| Source records |

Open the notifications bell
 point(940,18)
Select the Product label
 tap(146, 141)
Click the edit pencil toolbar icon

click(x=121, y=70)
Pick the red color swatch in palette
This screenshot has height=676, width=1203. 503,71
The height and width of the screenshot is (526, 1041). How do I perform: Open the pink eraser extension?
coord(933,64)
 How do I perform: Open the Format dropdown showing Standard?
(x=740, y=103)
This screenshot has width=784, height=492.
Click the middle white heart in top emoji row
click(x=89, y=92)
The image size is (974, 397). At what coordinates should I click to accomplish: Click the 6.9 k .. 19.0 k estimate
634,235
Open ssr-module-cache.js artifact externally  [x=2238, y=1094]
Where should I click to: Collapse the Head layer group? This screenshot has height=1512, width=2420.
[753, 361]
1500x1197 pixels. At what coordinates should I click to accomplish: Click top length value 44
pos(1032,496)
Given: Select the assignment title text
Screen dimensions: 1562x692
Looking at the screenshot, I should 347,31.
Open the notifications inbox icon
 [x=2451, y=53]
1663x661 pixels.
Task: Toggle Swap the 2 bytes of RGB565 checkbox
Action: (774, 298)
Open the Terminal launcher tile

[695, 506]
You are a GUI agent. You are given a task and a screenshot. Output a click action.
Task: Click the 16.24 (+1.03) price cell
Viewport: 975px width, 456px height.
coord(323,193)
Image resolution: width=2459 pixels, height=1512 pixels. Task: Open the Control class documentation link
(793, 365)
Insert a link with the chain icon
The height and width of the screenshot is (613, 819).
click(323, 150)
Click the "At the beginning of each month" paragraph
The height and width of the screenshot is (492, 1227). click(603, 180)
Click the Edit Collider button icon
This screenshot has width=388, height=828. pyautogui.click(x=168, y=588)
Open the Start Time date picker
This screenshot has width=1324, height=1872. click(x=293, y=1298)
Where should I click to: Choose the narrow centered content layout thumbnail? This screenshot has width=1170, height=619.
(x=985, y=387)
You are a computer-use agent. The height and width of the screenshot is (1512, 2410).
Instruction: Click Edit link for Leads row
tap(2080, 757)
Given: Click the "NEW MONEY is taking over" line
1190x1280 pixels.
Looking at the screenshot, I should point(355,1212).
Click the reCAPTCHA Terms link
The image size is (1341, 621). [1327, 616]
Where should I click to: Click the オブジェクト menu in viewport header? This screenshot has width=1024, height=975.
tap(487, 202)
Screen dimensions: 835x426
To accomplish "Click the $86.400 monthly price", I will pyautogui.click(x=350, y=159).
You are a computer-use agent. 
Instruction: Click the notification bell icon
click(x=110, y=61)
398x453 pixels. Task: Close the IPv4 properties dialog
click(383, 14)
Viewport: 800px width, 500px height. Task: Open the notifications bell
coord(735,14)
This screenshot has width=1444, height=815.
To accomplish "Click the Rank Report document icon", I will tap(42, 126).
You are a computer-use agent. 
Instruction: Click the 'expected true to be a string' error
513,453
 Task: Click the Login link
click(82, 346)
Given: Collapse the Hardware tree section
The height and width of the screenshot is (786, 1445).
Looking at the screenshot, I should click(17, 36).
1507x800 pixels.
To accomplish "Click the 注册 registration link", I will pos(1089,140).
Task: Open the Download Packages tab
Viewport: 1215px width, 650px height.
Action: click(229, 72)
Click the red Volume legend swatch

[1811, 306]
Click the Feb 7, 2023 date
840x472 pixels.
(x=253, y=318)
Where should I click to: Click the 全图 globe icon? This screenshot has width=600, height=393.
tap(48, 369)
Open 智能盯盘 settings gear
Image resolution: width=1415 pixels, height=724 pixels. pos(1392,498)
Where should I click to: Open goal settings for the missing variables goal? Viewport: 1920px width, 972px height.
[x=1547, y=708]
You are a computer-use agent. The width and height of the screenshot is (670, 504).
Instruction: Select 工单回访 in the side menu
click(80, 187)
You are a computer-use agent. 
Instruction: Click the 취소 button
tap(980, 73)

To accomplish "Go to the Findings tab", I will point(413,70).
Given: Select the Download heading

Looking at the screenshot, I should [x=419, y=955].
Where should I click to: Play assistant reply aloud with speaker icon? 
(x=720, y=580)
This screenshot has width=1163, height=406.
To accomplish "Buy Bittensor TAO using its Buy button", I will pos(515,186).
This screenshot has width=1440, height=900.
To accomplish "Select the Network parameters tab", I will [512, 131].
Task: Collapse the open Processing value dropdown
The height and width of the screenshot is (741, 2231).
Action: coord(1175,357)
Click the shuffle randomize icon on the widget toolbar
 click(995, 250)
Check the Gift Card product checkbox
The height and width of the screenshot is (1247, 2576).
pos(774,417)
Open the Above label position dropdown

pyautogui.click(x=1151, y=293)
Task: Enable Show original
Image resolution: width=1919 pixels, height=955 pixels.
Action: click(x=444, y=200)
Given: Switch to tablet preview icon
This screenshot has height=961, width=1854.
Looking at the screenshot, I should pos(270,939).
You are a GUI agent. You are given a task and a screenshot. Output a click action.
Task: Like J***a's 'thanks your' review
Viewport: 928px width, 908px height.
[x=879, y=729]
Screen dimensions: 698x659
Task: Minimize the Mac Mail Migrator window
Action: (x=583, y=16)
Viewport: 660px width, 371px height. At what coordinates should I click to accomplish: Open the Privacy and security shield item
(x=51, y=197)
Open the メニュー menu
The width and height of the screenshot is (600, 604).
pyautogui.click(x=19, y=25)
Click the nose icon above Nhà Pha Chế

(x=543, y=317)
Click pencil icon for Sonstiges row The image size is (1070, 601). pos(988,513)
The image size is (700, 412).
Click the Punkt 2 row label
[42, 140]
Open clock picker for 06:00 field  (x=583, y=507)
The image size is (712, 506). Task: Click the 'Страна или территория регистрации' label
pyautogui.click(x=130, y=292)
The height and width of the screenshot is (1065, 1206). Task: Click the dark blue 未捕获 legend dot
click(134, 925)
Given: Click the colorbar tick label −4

| Instruction |
Reproduce all the items, swapping "notifications" for "alerts" and leaving everything else unchanged.

| Answer to this task |
Open the alerts bell
 point(940,18)
Select the Product label
 tap(146, 141)
Click the edit pencil toolbar icon

click(x=121, y=70)
Pick the red color swatch in palette
This screenshot has height=676, width=1203. 503,71
The height and width of the screenshot is (526, 1041). How do I perform: Open the pink eraser extension?
coord(933,64)
 How do I perform: Open the Format dropdown showing Standard?
(x=740, y=103)
This screenshot has width=784, height=492.
Click the middle white heart in top emoji row
click(x=89, y=92)
The image size is (974, 397). At what coordinates should I click to accomplish: Click the 6.9 k .. 19.0 k estimate
634,235
Open ssr-module-cache.js artifact externally  [x=2238, y=1094]
Where should I click to: Collapse the Head layer group? This screenshot has height=1512, width=2420.
[753, 361]
1500x1197 pixels. At what coordinates should I click to accomplish: Click top length value 44
pos(1032,496)
Given: Select the assignment title text
Screen dimensions: 1562x692
Looking at the screenshot, I should 347,31.
Open the alerts inbox icon
 [x=2451, y=53]
1663x661 pixels.
Task: Toggle Swap the 2 bytes of RGB565 checkbox
Action: (774, 298)
Open the Terminal launcher tile

[695, 506]
You are a GUI agent. You are given a task and a screenshot. Output a click action.
Task: Click the 16.24 (+1.03) price cell
Viewport: 975px width, 456px height.
coord(323,193)
Image resolution: width=2459 pixels, height=1512 pixels. Task: Open the Control class documentation link
(793, 365)
Insert a link with the chain icon
The height and width of the screenshot is (613, 819).
click(323, 150)
Click the "At the beginning of each month" paragraph
The height and width of the screenshot is (492, 1227). click(603, 180)
Click the Edit Collider button icon
This screenshot has width=388, height=828. pyautogui.click(x=168, y=588)
Open the Start Time date picker
This screenshot has width=1324, height=1872. click(x=293, y=1298)
Where should I click to: Choose the narrow centered content layout thumbnail? This screenshot has width=1170, height=619.
(x=985, y=387)
You are a computer-use agent. The height and width of the screenshot is (1512, 2410).
Instruction: Click Edit link for Leads row
tap(2080, 757)
Given: Click the "NEW MONEY is taking over" line
1190x1280 pixels.
Looking at the screenshot, I should point(355,1212).
Click the reCAPTCHA Terms link
The image size is (1341, 621). [1327, 616]
Where should I click to: Click the オブジェクト menu in viewport header? This screenshot has width=1024, height=975.
tap(487, 202)
Screen dimensions: 835x426
To accomplish "Click the $86.400 monthly price", I will pyautogui.click(x=350, y=159).
You are a computer-use agent. 
Instruction: Click the notification bell icon
click(x=110, y=61)
398x453 pixels. Task: Close the IPv4 properties dialog
click(383, 14)
Viewport: 800px width, 500px height. Task: Open the alerts bell
coord(735,14)
This screenshot has width=1444, height=815.
To accomplish "Click the Rank Report document icon", I will tap(42, 126).
You are a computer-use agent. 
Instruction: Click the 'expected true to be a string' error
513,453
 Task: Click the Login link
click(82, 346)
Given: Collapse the Hardware tree section
The height and width of the screenshot is (786, 1445).
Looking at the screenshot, I should click(17, 36).
1507x800 pixels.
To accomplish "Click the 注册 registration link", I will pos(1089,140).
Task: Open the Download Packages tab
Viewport: 1215px width, 650px height.
Action: click(229, 72)
Click the red Volume legend swatch

[1811, 306]
Click the Feb 7, 2023 date
840x472 pixels.
(x=253, y=318)
Where should I click to: Click the 全图 globe icon? This screenshot has width=600, height=393.
tap(48, 369)
Open 智能盯盘 settings gear
Image resolution: width=1415 pixels, height=724 pixels. pos(1392,498)
Where should I click to: Open goal settings for the missing variables goal? Viewport: 1920px width, 972px height.
[x=1547, y=708]
You are a computer-use agent. The width and height of the screenshot is (670, 504).
Instruction: Select 工单回访 in the side menu
click(80, 187)
You are a computer-use agent. 
Instruction: Click the 취소 button
tap(980, 73)

To accomplish "Go to the Findings tab", I will point(413,70).
Given: Select the Download heading

Looking at the screenshot, I should [x=419, y=955].
Where should I click to: Play assistant reply aloud with speaker icon? 
(x=720, y=580)
This screenshot has width=1163, height=406.
To accomplish "Buy Bittensor TAO using its Buy button", I will pos(515,186).
This screenshot has width=1440, height=900.
To accomplish "Select the Network parameters tab", I will [512, 131].
Task: Collapse the open Processing value dropdown
The height and width of the screenshot is (741, 2231).
Action: coord(1175,357)
Click the shuffle randomize icon on the widget toolbar
 click(995, 250)
Check the Gift Card product checkbox
The height and width of the screenshot is (1247, 2576).
pos(774,417)
Open the Above label position dropdown

pyautogui.click(x=1151, y=293)
Task: Enable Show original
Image resolution: width=1919 pixels, height=955 pixels.
Action: click(x=444, y=200)
Given: Switch to tablet preview icon
This screenshot has height=961, width=1854.
Looking at the screenshot, I should pos(270,939).
You are a GUI agent. You are given a task and a screenshot. Output a click action.
Task: Like J***a's 'thanks your' review
Viewport: 928px width, 908px height.
[x=879, y=729]
Screen dimensions: 698x659
Task: Minimize the Mac Mail Migrator window
Action: (x=583, y=16)
Viewport: 660px width, 371px height. At what coordinates should I click to accomplish: Open the Privacy and security shield item
(x=51, y=197)
Open the メニュー menu
The width and height of the screenshot is (600, 604).
pyautogui.click(x=19, y=25)
Click the nose icon above Nhà Pha Chế

(x=543, y=317)
Click pencil icon for Sonstiges row The image size is (1070, 601). pos(988,513)
The image size is (700, 412).
Click the Punkt 2 row label
[42, 140]
Open clock picker for 06:00 field  (x=583, y=507)
The image size is (712, 506). Task: Click the 'Страна или территория регистрации' label
pyautogui.click(x=130, y=292)
The height and width of the screenshot is (1065, 1206). Task: Click the dark blue 未捕获 legend dot
click(134, 925)
Given: Click the colorbar tick label −4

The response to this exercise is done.